1. Libido is a bit more complicated than ordinary sexual desire

Sometimes people have no desire, but physically they can have sex, and sometimes there is a lot of desire, but the body does not respond. Both situations happen constantly and are absolutely normal.

People often do not understand that libido consists of two parts: mental (desire) and physical (arousal). And they do not always work in tandem.

Logan Levkoff, sex consultant and sexual health educator

2. There is no such thing as a "normal" libido

Many believe that desire should arise spontaneously. But we are all different, all our bodies are different. Therefore, there is no concept of a normal level of sexual desire. It can be spontaneous, but often arises during stimulation. Moreover, sometimes it takes significant effort to achieve the right mindset.

3. Trying to maintain an "ideal" libido can harm self-esteem

This point logically follows from the previous one. Since there is no concept of a norm for libido, high or low sexual desire or its absence are equally normal. People who are worried about the mismatch between their desire level and a mythical ideal face self-esteem and sex problems.

4. If your partner's libido is lower than yours, it doesn't mean they don't want you

It is easy to fall into the toxic thought that whenever you feel like it and your partner does not, it indicates their cooling off. In reality, a person may simply have a lower level of libido. This has nothing to do with your attractiveness. It’s better to accept this fact; otherwise, relationships in bed will become complicated and confusing.

5. Libido can change for medical reasons

Anything related to circulation, hormones, physical pain, or discomfort can affect libido levels. Among medical reasons are medications (antidepressants, contraceptive pills), psychological and chronic conditions, such as diabetes or polycystic ovary syndrome.

If you notice a sudden change in libido, it is a serious reason to see a doctor.

6. Everyday factors can also affect libido

According to Raquel Dardik, there are many studies that prove that a wide variety of factors can influence the level of sexual desire.
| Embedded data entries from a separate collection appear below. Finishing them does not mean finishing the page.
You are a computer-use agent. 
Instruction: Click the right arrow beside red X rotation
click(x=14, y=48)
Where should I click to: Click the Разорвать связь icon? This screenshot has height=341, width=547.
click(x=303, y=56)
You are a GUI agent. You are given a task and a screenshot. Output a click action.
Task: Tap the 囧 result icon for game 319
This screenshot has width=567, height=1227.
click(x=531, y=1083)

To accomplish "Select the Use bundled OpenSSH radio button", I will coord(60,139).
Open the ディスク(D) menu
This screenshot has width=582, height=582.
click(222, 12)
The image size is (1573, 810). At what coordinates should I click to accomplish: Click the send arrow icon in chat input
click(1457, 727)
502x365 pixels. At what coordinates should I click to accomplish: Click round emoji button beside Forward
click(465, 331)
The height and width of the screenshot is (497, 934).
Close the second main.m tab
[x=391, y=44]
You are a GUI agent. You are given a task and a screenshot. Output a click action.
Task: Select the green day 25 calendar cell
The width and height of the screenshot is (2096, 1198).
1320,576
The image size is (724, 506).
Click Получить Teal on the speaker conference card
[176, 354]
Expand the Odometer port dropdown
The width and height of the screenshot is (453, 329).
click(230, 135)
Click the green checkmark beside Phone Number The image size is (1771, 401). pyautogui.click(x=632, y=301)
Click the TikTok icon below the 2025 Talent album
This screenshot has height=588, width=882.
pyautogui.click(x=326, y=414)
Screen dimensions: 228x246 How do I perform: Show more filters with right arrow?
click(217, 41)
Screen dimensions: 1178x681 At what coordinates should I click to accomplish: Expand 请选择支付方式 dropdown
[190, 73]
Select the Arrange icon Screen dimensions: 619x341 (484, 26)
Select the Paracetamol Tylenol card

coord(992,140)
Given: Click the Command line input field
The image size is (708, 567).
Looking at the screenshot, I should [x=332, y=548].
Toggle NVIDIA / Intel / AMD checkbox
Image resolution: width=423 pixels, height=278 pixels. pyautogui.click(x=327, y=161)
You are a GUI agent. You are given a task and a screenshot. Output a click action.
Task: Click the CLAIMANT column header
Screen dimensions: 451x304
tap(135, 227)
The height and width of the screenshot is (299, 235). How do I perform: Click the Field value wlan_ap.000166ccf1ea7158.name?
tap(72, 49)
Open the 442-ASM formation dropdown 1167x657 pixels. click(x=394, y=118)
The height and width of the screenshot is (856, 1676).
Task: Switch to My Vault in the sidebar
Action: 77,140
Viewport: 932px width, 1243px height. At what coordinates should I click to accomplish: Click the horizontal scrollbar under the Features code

The most common one is stress.

The higher the level of stress in women, the lower their libido. It can also change due to work schedule or food preferences.

Raquel Dardik, gynecologist at NYU Langone Health

If the desire suddenly disappeared, this is a good reason to analyze what changes in your life have happened recently.

7. Libido can change with age

The body and brain change as one grows up, so libido also does not stand still. For example, Dardik notes that during menopause, women experience changes in vaginal tissue, so sex can become painful. This is a simple reason for decreased desire.

8. Libido is not related to gender stereotypes

There are many destructive stereotypes about sex and gender. For example, that men always want sex, while women do not. Or that if a woman has a high libido, it is abnormal; she should be ashamed.

In reality, things are not like that. The level of desire is not related to gender. But people under the influence of stereotypes may start to think that something is wrong with them.

9. Libido does not equal orgasm

Sexual desire is not a guarantee of orgasm, notes Levkoff. It is quite possible that in the middle of the process, a person gets distracted or experiences discomfort, and then the path to the finish can become too long. If it is not blocked at all.

Moreover, it is quite possible to have sex with orgasm even if it started without much desire.

10. Libido is not related to negative sexual experiences

If you have had a negative or inappropriate sexual experience, it does not say anything about your libido. That is why it is so important to know what you like and do not like. Then you will be able to find out what you want with a specific partner.

If you have low libido and not the best sexual experience with a partner, all this is unlikely to help you want it more. Conversely, amazing sexual moments experienced with a person can ignite you, even if you were initially not in the mood.

Logan Levkoff

11. If you want to increase libido, first understand why

Sometimes the desire to increase libido is related to a partner's higher needs, and sometimes it is related to personal experiences. The reasons are different, so they need to be addressed differently.

I recommend people to consult a therapist or sex consultant to address libido-related issues. Most often, they are in the head.

Raquel Dardik

12. You can notice changes in libido if you know your characteristics and desires

To determine the standard level of libido, you need to know your sexual desires well. How often do you get aroused? How often do you masturbate? Only by having this information can you notice some changes and seek help if necessary.